LONDON: European wheat futures were lower on Friday, dragged down by a fall in US prices, but remained underpinned by brisk export activity at a time when rival exporting regions face weather-related supply problems.
January milling wheat on the Paris futures market was down 1.00 euros or 0.4 percent at 272.75 euros a tonne by 1229 GMT.
On Thursday, it touched a two-week peak of 277.00 euros, close to a contract high of 279.25 euros hit three weeks ago.
Lower-than-expected US wheat exports have triggered a pullback in Chicago prices.
"At the end of the week the market felt like falling after the gains this week," a Paris futures dealer said, noting the failure of US wheat to hit the $9 threshold.
"There were also the US exports that really were disappointing."
The European Union cleared 438,000 tonnes of wheat export licences this week, keeping the volume this season well above the year-earlier level.
In a tender this week, Algeria bought between 325,000 and 375,000 tonnes of optional-origin milling wheat for February shipment, traders said on Thursday, citing France as the likely supplier.
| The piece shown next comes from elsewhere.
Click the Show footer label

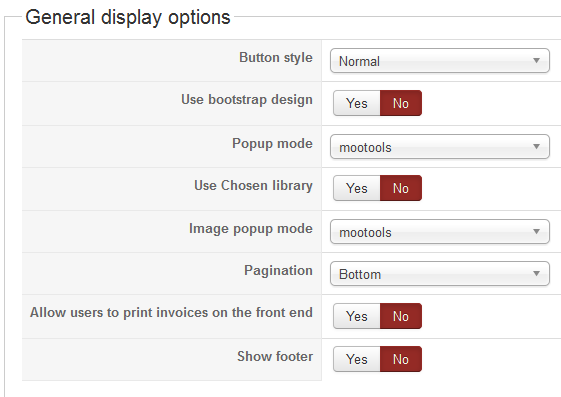(x=275, y=356)
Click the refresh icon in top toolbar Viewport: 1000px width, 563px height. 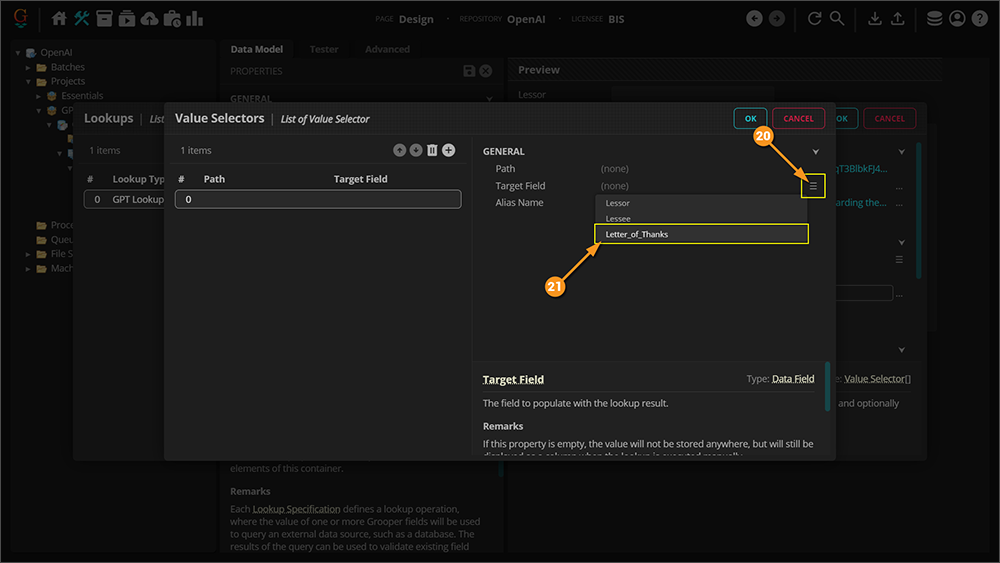pos(814,18)
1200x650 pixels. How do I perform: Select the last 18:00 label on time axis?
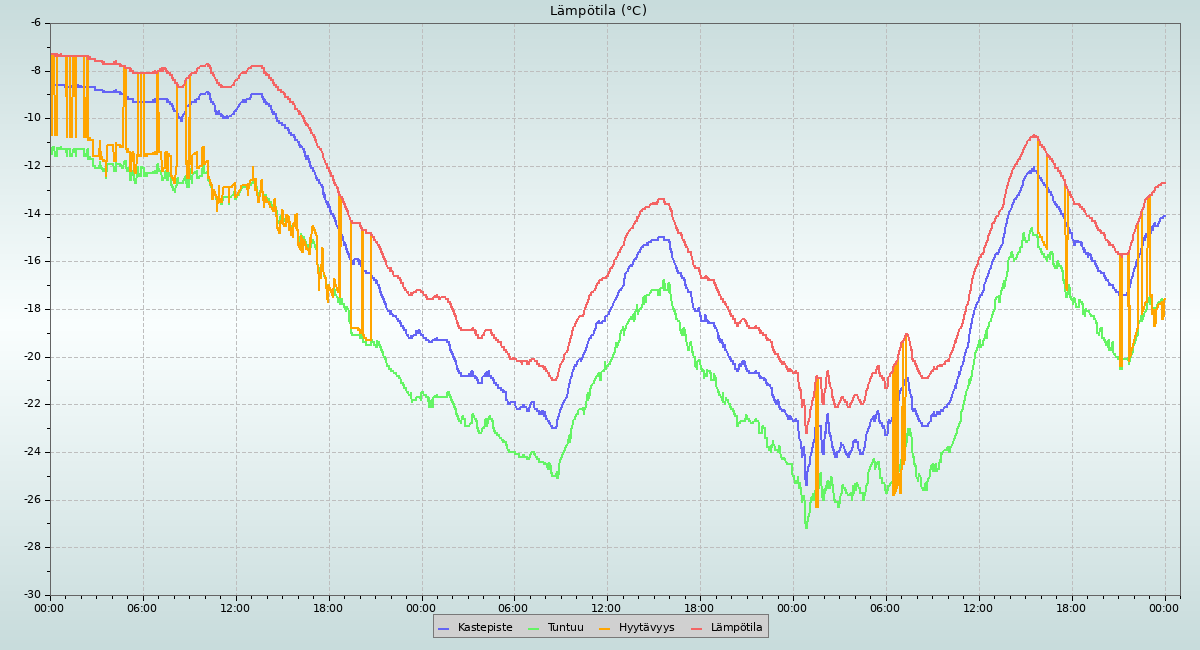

Prices in Britain were underpinned by difficult planting conditions with many fields saturated since the end of September.
"The area drilled up to the end of November is about 80 percent of the total winter crop area for harvest in 2012," crop consultants ADAS said in a report issued on Friday.
"Later drilled crops and those that were mauled into wet seed beds have struggled to establish. An estimated 7 percent of the drilled area may be unviable depending on the over winter conditions," the report added.
May feed wheat futures in London were off 1.25 pounds or 0.6 percent at 227.75 pounds a tonne.